Records of locating words and elements:
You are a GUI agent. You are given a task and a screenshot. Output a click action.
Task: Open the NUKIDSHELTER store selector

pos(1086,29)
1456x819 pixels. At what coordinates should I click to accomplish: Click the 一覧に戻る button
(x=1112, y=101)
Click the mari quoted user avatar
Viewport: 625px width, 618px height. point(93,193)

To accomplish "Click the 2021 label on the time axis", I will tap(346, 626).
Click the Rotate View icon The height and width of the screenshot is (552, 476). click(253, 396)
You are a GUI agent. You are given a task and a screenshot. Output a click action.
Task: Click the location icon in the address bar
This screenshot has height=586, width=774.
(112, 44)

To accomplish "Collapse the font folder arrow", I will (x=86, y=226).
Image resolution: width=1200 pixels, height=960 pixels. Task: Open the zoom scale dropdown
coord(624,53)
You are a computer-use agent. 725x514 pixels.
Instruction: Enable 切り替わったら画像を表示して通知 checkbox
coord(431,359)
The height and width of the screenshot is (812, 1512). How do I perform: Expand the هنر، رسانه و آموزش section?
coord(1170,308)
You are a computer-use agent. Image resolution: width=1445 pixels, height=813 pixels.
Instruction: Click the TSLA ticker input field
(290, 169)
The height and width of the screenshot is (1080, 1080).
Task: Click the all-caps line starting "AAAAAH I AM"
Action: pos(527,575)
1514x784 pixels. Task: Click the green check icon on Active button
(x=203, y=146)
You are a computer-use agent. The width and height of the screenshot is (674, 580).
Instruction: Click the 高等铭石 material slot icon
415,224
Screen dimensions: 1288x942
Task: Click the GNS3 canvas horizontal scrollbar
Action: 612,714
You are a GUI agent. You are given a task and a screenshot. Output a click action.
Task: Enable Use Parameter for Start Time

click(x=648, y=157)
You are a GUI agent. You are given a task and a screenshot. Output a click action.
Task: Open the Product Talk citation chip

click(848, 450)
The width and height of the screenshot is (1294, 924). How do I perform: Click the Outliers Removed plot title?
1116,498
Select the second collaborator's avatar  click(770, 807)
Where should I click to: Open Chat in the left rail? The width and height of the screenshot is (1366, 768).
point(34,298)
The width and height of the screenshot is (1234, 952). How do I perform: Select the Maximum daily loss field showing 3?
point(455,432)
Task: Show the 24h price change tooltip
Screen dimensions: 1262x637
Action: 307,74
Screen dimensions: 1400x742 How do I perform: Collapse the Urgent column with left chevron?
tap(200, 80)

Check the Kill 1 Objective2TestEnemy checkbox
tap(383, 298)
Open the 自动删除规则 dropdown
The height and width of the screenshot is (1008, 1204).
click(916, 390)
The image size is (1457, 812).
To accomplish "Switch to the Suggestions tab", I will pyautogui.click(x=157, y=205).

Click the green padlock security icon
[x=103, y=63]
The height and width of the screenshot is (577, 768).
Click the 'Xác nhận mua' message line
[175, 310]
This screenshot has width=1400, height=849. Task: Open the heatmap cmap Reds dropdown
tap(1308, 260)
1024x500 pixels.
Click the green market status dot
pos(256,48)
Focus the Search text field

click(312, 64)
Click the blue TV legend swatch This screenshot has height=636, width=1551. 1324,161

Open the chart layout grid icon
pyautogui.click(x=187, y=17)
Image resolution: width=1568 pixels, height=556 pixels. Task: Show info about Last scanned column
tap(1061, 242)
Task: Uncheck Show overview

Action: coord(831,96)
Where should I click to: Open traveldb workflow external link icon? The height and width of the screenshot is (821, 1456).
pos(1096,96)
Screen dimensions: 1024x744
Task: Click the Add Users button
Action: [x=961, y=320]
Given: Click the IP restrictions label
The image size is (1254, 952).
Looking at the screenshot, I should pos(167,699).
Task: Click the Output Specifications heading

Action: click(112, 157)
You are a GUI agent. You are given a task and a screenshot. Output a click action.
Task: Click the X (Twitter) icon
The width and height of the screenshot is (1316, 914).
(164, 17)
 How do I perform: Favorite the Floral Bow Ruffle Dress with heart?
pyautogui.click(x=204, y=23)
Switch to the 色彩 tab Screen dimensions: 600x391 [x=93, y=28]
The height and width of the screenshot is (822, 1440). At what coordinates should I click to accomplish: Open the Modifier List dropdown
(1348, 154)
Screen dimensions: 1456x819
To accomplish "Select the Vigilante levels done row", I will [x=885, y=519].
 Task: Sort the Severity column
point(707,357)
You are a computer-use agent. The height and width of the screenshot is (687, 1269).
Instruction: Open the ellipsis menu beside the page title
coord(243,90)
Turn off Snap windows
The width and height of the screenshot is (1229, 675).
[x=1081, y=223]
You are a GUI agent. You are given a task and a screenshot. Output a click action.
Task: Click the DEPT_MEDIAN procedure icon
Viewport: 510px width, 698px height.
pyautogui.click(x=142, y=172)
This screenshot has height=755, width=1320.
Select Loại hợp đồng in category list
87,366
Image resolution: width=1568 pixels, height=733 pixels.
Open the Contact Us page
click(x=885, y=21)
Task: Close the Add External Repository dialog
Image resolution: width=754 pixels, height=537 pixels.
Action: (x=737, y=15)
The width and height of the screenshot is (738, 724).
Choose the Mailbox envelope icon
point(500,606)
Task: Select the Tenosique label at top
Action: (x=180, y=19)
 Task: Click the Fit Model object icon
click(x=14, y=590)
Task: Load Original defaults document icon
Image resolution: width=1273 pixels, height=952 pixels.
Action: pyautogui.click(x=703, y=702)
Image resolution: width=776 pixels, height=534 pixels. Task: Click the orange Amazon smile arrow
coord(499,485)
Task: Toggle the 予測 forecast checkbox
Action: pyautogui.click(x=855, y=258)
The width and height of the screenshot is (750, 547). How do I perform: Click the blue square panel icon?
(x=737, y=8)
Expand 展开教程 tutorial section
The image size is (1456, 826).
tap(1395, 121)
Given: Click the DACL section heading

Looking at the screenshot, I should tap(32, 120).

▶ **Work to complete**
Reproduce all of the material above, line for line, without changing anything.

▶ **In response**
You are a GUI agent. You are given a task and a screenshot. Output a click action.
Task: Open the NUKIDSHELTER store selector

pos(1086,29)
1456x819 pixels. At what coordinates should I click to accomplish: Click the 一覧に戻る button
(x=1112, y=101)
Click the mari quoted user avatar
Viewport: 625px width, 618px height. point(93,193)

To accomplish "Click the 2021 label on the time axis", I will tap(346, 626).
Click the Rotate View icon The height and width of the screenshot is (552, 476). click(253, 396)
You are a GUI agent. You are given a task and a screenshot. Output a click action.
Task: Click the location icon in the address bar
This screenshot has height=586, width=774.
(112, 44)

To accomplish "Collapse the font folder arrow", I will (x=86, y=226).
Image resolution: width=1200 pixels, height=960 pixels. Task: Open the zoom scale dropdown
coord(624,53)
You are a computer-use agent. 725x514 pixels.
Instruction: Enable 切り替わったら画像を表示して通知 checkbox
coord(431,359)
The height and width of the screenshot is (812, 1512). How do I perform: Expand the هنر، رسانه و آموزش section?
coord(1170,308)
You are a computer-use agent. Image resolution: width=1445 pixels, height=813 pixels.
Instruction: Click the TSLA ticker input field
(290, 169)
The height and width of the screenshot is (1080, 1080).
Task: Click the all-caps line starting "AAAAAH I AM"
Action: pos(527,575)
1514x784 pixels. Task: Click the green check icon on Active button
(x=203, y=146)
You are a computer-use agent. The width and height of the screenshot is (674, 580).
Instruction: Click the 高等铭石 material slot icon
415,224
Screen dimensions: 1288x942
Task: Click the GNS3 canvas horizontal scrollbar
Action: 612,714
You are a GUI agent. You are given a task and a screenshot. Output a click action.
Task: Enable Use Parameter for Start Time

click(x=648, y=157)
You are a GUI agent. You are given a task and a screenshot. Output a click action.
Task: Open the Product Talk citation chip

click(848, 450)
The width and height of the screenshot is (1294, 924). How do I perform: Click the Outliers Removed plot title?
1116,498
Select the second collaborator's avatar  click(770, 807)
Where should I click to: Open Chat in the left rail? The width and height of the screenshot is (1366, 768).
point(34,298)
The width and height of the screenshot is (1234, 952). How do I perform: Select the Maximum daily loss field showing 3?
point(455,432)
Task: Show the 24h price change tooltip
Screen dimensions: 1262x637
Action: 307,74
Screen dimensions: 1400x742 How do I perform: Collapse the Urgent column with left chevron?
tap(200, 80)

Check the Kill 1 Objective2TestEnemy checkbox
tap(383, 298)
Open the 自动删除规则 dropdown
The height and width of the screenshot is (1008, 1204).
click(916, 390)
The image size is (1457, 812).
To accomplish "Switch to the Suggestions tab", I will pyautogui.click(x=157, y=205).

Click the green padlock security icon
[x=103, y=63]
The height and width of the screenshot is (577, 768).
Click the 'Xác nhận mua' message line
[175, 310]
This screenshot has width=1400, height=849. Task: Open the heatmap cmap Reds dropdown
tap(1308, 260)
1024x500 pixels.
Click the green market status dot
pos(256,48)
Focus the Search text field

click(312, 64)
Click the blue TV legend swatch This screenshot has height=636, width=1551. 1324,161

Open the chart layout grid icon
pyautogui.click(x=187, y=17)
Image resolution: width=1568 pixels, height=556 pixels. Task: Show info about Last scanned column
tap(1061, 242)
Task: Uncheck Show overview

Action: coord(831,96)
Where should I click to: Open traveldb workflow external link icon? The height and width of the screenshot is (821, 1456).
pos(1096,96)
Screen dimensions: 1024x744
Task: Click the Add Users button
Action: [x=961, y=320]
Given: Click the IP restrictions label
The image size is (1254, 952).
Looking at the screenshot, I should pos(167,699).
Task: Click the Output Specifications heading

Action: click(112, 157)
You are a GUI agent. You are given a task and a screenshot. Output a click action.
Task: Click the X (Twitter) icon
The width and height of the screenshot is (1316, 914).
(164, 17)
 How do I perform: Favorite the Floral Bow Ruffle Dress with heart?
pyautogui.click(x=204, y=23)
Switch to the 色彩 tab Screen dimensions: 600x391 [x=93, y=28]
The height and width of the screenshot is (822, 1440). At what coordinates should I click to accomplish: Open the Modifier List dropdown
(1348, 154)
Screen dimensions: 1456x819
To accomplish "Select the Vigilante levels done row", I will [x=885, y=519].
 Task: Sort the Severity column
point(707,357)
You are a computer-use agent. The height and width of the screenshot is (687, 1269).
Instruction: Open the ellipsis menu beside the page title
coord(243,90)
Turn off Snap windows
The width and height of the screenshot is (1229, 675).
[x=1081, y=223]
You are a GUI agent. You are given a task and a screenshot. Output a click action.
Task: Click the DEPT_MEDIAN procedure icon
Viewport: 510px width, 698px height.
pyautogui.click(x=142, y=172)
This screenshot has height=755, width=1320.
Select Loại hợp đồng in category list
87,366
Image resolution: width=1568 pixels, height=733 pixels.
Open the Contact Us page
click(x=885, y=21)
Task: Close the Add External Repository dialog
Image resolution: width=754 pixels, height=537 pixels.
Action: (x=737, y=15)
The width and height of the screenshot is (738, 724).
Choose the Mailbox envelope icon
point(500,606)
Task: Select the Tenosique label at top
Action: (x=180, y=19)
 Task: Click the Fit Model object icon
click(x=14, y=590)
Task: Load Original defaults document icon
Image resolution: width=1273 pixels, height=952 pixels.
Action: pyautogui.click(x=703, y=702)
Image resolution: width=776 pixels, height=534 pixels. Task: Click the orange Amazon smile arrow
coord(499,485)
Task: Toggle the 予測 forecast checkbox
Action: pyautogui.click(x=855, y=258)
The width and height of the screenshot is (750, 547). How do I perform: Click the blue square panel icon?
(x=737, y=8)
Expand 展开教程 tutorial section
The image size is (1456, 826).
tap(1395, 121)
Given: Click the DACL section heading

Looking at the screenshot, I should tap(32, 120).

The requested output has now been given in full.